(TEXT FOR ANALYSIS):
# # # #
The difference is how they're made. Thanks to Birkenstock, designers know that cork, from the cork tree, makes a soft foot bed; and jute, a natural fiber from a shrub, produces fine upper material.

But new shoes from Simple use crepe, a natural rubber tapped from the hevea tree, for their squishy outsoles, in addition to bamboo and nontoxic, water-based glues.

All of the Santa Barbara company's shoes have some level of sustainability. But the Green Toes line is almost all cradle-to-cradle, meaning that the Earth's resources are used and then returned to the Earth, as opposed to the synthetics packing landfills.

You'll find car tires in canvas sandals, and wool-based felt in loafers. Come July, you'll see laces made out of recycled plastic bottles. "It's like developing technology, so when we figure out these new innovations we go back and try to implement them into our older products," says Greg Nielsen, a spokesman for Simple.

Natural materials such as bamboo, which is anti-microbial and a perfect insole, and hemp have long been abundantly available.

Blackspot Shoes uses the latter in its classic sneaker, a dead ringer for Converse All-Stars; and the Unswoosher, a boot. The shoes are made from a biodegradable, vegetarian leather in a safe, unionized factory. Even the logo is hand-drawn.

"We're in a new wave of business that has to do with being local, ecological, ethical and, most of all, a new kind of cool," says Kalle Lasn, founder of the Vancouver-based company. "It's not a mega-corporate, top-down, bogus, inauthentic cool. More and more people want a bottom-up kind of cool."

But even the most corporate of shoe companies has taken steps toward sustainability.

The Nike Considered Collection features hip sneakers made from organic cotton and reductions in toxic agents found in rubbers, plastics and adhesives.

Nike's waste elimination program, Reuse-A-Shoe, uses rubber from old outsoles in golf products and running tracks; foam from midsoles goes into playground surfacing; and upper fabric is used for padding under basketball courts.

A Nike representative could not be reached for comment. But Joaquin swears by the shoes.

"I like the Nike Considereds more, aesthetically, than the Simples," she says. "Even my hippest male friends wear them."

Even more hip, perhaps, are fashion-forward women, who can spot Christian Louboutin knock-offs from across a cocktail party. There's something eco-friendly and cruelty-free for them, too.

New York-based Terra Plana makes bright, flirty and feminine shoes from recycled materials — quilts, coffee bags, parachutes, car seats — sourced near their factories. The shoes are sturdy yet light, consuming less energy and making them easier to ship.

Instead of chrome tanning, which can be carcinogenic, the leather is dyed with vegetable extracts, which often produce richer, deeper colors, Joaquin says, and also spare the lives of leather tanners in China and Italy.

"Tanning is so toxic that the average life expectancy of those who do it is 35," she says.
# # # #
[Dataset records]
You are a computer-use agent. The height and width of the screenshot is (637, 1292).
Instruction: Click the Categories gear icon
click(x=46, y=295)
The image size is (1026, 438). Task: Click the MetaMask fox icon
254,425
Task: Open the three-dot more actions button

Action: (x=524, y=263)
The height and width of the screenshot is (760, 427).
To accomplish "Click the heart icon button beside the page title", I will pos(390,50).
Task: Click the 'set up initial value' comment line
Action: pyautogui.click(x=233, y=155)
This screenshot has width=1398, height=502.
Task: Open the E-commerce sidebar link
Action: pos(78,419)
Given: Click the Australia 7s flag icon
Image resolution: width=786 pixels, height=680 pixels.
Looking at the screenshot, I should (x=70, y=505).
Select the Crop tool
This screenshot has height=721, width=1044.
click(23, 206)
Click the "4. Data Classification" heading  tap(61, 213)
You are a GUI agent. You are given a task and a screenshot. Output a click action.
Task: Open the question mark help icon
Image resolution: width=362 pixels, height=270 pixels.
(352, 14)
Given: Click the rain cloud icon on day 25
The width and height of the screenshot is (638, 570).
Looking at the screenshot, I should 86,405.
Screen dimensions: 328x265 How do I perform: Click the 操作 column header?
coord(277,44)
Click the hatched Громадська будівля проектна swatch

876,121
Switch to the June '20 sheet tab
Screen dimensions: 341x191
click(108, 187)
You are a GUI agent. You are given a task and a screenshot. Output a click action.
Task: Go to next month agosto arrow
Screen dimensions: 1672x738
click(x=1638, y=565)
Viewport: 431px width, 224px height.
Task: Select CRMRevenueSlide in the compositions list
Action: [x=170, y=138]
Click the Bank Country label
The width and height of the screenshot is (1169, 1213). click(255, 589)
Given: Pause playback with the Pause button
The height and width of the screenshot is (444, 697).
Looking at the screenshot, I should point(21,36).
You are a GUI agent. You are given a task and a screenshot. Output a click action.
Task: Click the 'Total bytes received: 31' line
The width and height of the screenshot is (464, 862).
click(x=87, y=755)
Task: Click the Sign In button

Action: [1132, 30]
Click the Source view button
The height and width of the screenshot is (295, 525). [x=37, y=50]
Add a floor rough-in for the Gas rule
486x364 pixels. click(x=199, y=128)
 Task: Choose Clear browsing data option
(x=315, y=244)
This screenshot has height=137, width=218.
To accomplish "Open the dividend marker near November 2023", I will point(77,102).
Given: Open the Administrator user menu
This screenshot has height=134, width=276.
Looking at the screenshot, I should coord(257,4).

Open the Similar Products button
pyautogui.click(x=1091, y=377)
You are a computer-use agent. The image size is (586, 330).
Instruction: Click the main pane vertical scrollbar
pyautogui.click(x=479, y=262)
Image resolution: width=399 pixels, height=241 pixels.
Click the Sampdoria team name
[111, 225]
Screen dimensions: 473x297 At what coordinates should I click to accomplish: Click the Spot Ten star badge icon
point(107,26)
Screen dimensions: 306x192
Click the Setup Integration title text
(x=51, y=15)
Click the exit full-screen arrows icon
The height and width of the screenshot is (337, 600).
# # # #
(YOUR TASK): In one to three sentences, explain why, according to the article on eco-friendly shoes, Terra Plana dyes its leather with vegetable extracts instead of using chrome tanning. Rely on the article on eco-friendly shoes and nothing else.

(WRITTEN RESPONSE): Chrome tanning can be carcinogenic, while vegetable extracts often produce richer, deeper colors, Joaquin says. They also spare the lives of leather tanners in China and Italy, since tanning is so toxic that the average life expectancy of those who do it is 35.